WHAT THE EXERCISE ASKS> Pull out the lines from the one containing "Click the small" through the one containing "Action: (432, 9)", both included, and copy them word for word.

MATERIAL PROVIDED>
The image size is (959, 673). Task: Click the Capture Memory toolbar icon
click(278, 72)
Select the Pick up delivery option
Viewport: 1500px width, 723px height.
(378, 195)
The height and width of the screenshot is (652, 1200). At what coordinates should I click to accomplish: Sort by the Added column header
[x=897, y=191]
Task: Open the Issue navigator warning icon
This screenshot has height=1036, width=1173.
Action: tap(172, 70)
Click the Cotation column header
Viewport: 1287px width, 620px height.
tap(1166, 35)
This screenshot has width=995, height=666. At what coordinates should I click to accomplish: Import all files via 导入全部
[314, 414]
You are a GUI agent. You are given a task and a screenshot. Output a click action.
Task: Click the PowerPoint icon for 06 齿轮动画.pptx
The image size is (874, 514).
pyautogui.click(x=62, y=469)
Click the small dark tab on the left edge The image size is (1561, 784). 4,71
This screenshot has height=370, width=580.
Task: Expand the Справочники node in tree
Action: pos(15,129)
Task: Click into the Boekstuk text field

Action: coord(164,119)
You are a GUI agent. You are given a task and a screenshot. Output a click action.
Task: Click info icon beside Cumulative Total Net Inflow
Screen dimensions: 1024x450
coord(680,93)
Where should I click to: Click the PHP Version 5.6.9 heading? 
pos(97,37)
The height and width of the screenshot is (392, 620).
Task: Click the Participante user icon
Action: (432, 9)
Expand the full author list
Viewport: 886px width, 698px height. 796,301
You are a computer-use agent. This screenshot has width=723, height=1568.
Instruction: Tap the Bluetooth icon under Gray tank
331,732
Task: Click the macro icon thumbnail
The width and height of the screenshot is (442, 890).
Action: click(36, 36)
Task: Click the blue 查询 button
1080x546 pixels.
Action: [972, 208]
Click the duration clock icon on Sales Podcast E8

EXERCISE RESULT>
Click the small dark tab on the left edge The image size is (1561, 784). 4,71
This screenshot has height=370, width=580.
Task: Expand the Справочники node in tree
Action: pos(15,129)
Task: Click into the Boekstuk text field

Action: coord(164,119)
You are a GUI agent. You are given a task and a screenshot. Output a click action.
Task: Click info icon beside Cumulative Total Net Inflow
Screen dimensions: 1024x450
coord(680,93)
Where should I click to: Click the PHP Version 5.6.9 heading? 
pos(97,37)
The height and width of the screenshot is (392, 620).
Task: Click the Participante user icon
Action: (432, 9)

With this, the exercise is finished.